У. Х. Кларк собрал суждения примерно трехсот хорошо образованных людей, каждый второй из которых указан в справочнике «Кто есть кто». Когда их просили оценить факторы, конструктивно повлиявшие на креативность их жизни, главным оказался «интерес и удовлетворенность работой как таковой», а за ним шло «желание знать и понимать». На третьем месте было желание помочь обществу. «Религиозная мотивация» располагалась в групповом перечне ниже, примерно там же, где «желание творить красоту». Но важно то, что конкретные индивиды сильно различались в оценках значимости религии. Довольно низкий общий ранг объясняется тем, что большинство не относило религию к главным источникам своей мотивации [515] .
Таким образом, мы не можем указать, насколько широко распространено всеобъемлющее религиозное чувство в качестве объединяющей философии жизни. Однако есть свидетельства, что через одно-два десятилетия после окончания колледжа люди становятся более религиозны, чем тогда, когда были студентами [516] . Оказывается, что поиск религиозного смысла усиливается с возрастом.
Зрелая совесть.
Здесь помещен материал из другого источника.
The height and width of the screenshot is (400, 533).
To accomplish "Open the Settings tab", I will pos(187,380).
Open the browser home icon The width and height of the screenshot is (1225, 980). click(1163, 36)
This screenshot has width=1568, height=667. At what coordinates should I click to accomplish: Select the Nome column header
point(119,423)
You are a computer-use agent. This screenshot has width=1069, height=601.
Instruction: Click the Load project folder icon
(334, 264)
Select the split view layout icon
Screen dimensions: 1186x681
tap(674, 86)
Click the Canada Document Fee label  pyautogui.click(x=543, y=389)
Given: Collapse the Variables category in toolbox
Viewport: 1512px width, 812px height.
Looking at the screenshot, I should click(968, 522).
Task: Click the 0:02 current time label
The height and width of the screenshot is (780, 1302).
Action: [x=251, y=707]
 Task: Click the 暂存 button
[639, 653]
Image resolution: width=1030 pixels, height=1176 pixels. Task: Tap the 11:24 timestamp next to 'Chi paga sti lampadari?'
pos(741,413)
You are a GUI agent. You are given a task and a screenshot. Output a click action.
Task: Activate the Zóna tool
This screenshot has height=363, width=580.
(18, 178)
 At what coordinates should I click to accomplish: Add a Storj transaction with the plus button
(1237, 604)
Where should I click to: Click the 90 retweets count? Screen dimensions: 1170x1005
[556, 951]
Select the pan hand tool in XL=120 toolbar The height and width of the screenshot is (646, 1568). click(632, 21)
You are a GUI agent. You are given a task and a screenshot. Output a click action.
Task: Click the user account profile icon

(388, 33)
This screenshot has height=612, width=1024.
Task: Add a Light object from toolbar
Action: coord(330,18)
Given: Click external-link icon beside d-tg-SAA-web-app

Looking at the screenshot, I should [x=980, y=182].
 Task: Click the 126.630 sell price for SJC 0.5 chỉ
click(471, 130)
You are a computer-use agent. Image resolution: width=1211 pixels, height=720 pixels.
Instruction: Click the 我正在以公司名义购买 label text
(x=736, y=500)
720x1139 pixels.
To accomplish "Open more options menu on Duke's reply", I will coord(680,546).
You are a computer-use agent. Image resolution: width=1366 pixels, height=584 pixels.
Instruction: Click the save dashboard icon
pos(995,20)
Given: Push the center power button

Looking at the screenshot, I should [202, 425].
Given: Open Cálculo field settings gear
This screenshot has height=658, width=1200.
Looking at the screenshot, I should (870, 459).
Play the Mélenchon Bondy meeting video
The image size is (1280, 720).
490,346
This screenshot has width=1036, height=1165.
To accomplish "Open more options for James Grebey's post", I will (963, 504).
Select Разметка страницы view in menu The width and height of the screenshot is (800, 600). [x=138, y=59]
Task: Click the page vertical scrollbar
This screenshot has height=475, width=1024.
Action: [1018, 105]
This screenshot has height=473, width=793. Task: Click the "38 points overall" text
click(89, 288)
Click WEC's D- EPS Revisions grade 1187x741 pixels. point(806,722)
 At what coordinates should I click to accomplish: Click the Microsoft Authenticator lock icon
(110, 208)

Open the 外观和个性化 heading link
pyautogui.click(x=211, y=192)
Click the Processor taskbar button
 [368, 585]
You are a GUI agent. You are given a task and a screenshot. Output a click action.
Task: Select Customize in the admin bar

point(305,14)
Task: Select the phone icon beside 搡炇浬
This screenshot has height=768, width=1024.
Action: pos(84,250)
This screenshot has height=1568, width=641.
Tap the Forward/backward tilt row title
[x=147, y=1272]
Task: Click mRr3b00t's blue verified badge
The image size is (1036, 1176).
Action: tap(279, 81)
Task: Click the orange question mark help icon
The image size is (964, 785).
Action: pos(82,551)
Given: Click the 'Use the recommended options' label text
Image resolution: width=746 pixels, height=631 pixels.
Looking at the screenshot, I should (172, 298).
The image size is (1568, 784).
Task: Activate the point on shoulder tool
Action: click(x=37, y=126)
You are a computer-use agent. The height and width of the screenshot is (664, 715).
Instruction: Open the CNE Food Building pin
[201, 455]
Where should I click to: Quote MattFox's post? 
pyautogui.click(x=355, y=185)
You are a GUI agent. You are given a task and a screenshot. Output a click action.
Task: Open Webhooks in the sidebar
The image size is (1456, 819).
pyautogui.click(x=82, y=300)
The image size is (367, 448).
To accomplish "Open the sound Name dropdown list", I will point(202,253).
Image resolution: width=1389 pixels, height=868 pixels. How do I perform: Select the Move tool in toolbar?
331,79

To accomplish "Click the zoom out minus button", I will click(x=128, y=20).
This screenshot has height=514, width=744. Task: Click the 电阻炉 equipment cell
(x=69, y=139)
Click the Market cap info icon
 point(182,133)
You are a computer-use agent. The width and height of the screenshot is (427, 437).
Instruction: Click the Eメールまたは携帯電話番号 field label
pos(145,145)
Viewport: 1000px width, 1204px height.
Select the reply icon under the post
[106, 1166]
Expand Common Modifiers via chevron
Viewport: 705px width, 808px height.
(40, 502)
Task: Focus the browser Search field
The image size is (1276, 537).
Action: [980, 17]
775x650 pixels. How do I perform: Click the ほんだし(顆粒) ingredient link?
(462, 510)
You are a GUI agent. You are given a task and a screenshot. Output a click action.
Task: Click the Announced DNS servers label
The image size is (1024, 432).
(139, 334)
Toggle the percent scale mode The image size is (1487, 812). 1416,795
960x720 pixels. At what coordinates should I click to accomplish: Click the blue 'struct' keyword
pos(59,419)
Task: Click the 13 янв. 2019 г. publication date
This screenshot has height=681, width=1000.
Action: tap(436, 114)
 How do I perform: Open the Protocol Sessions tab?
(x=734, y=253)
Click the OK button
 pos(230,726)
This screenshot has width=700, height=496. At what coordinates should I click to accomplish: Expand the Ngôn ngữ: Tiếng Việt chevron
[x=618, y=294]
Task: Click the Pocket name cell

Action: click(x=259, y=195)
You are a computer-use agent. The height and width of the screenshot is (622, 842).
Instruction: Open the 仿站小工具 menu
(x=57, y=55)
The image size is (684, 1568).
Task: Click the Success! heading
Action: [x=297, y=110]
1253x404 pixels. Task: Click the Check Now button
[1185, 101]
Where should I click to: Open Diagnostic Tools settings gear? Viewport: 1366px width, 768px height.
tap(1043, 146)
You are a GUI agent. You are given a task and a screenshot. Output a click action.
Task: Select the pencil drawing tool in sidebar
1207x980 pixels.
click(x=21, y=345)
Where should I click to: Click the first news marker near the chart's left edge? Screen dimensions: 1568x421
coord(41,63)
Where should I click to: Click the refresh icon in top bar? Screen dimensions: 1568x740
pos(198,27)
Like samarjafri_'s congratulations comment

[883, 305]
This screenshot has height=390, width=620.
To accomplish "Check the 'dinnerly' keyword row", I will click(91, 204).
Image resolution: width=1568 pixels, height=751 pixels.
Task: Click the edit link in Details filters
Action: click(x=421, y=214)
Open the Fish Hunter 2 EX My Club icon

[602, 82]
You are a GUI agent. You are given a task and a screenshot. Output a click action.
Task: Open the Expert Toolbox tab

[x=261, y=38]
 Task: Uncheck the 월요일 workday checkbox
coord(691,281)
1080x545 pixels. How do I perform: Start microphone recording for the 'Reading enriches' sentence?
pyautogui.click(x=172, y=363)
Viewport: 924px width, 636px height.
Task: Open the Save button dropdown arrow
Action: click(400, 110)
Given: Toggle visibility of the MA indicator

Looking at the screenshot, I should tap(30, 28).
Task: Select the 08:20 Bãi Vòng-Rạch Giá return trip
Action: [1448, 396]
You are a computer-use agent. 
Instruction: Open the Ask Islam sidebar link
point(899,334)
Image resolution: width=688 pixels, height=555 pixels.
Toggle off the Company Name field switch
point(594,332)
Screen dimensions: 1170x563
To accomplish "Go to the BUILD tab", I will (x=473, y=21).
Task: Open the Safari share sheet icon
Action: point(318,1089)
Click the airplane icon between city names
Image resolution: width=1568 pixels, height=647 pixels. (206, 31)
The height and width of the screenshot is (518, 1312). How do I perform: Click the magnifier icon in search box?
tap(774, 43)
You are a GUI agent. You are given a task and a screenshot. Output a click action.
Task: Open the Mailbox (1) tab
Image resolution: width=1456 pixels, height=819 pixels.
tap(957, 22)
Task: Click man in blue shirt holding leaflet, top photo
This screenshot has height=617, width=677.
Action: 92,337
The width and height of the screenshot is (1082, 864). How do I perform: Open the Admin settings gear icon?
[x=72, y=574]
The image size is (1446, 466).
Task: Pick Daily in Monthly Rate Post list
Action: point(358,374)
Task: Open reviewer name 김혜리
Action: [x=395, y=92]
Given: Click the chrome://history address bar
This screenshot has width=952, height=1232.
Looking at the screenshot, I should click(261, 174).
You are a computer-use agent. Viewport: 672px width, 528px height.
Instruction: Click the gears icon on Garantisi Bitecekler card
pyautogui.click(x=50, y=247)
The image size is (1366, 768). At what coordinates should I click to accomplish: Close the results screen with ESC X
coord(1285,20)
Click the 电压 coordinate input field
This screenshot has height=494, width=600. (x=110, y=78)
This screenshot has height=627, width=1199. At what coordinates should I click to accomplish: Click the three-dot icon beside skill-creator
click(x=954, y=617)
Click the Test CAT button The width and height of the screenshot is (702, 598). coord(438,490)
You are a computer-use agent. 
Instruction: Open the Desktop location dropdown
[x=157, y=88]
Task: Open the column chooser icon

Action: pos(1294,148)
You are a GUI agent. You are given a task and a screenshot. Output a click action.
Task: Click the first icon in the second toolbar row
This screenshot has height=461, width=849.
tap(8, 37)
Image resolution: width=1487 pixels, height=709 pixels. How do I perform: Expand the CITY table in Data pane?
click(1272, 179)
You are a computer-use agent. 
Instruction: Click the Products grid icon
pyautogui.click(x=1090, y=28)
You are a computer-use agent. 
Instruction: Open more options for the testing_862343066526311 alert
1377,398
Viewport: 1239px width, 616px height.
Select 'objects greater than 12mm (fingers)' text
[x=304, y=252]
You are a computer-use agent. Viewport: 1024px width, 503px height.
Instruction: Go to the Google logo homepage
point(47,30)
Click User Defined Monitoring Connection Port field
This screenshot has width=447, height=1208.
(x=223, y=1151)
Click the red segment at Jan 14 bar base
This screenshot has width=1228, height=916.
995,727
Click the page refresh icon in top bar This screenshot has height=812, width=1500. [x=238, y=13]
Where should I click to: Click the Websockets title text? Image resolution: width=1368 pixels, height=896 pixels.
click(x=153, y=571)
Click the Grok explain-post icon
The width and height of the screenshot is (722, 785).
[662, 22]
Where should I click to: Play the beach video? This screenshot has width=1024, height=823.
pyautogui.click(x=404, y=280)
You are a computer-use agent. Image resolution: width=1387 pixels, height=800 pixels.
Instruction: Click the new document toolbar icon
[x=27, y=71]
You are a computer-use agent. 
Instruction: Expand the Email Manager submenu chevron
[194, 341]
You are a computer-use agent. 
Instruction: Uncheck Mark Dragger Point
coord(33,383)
Джон Дьюи сказал, что совесть – это то, что принимается как имеющее законную власть в управлении поведением. Если совесть человека осуществляет всеобъемлющее руководство всем (или почти всем) его поведением, она, очевидно, может быть названа объединяющей силой. Принятие ответственности – экзистенциалистский идеал зрелости, а долг и ответственность – цементирующий фактор в жизни многих, не обладающих выраженной философией.
В главе 6 мы проследили эволюцию совести. Она проходит через много стадий. А люди так устроены, что не только испытывают определенную любовь и нелюбовь, но также любят и не любят себя за свою любовь и нелюбовь к определенным вещам и за совершение определенных действий. Таким образом, совесть – универсальное достояние человека (исключение составляют немногие, отличающиеся моральной тупостью и поэтому называемые психопатами ). Но существует большая разница между племенной или фрагментарной детской совестью и зрелой совестью.
Зрелый человек обладает относительно ясным Я – образом, посредством которого он может вообразить, каким он хочет быть и что обязан делать в качестве уникального индивида, а не просто члена племени или ребенка своих родителей. Фактически он говорит себе: «Я обязан делать все, что могу, чтобы стать тем человеком, каким я уже являюсь отчасти, но надеюсь быть полностью». Такая совесть – не послушное детское «должен», она меньше обеспокоена специфическими и несвязанными заповедями, которые заучивает маленький ребенок. Она не задавлена мелкими ошибками и грехами и не смешивает культурные обычаи с базовой личной нравственностью, хотя, конечно, человек принимает отдельные стандарты своей культуры, которые выбирает как соответствующие своему Я – идеалу.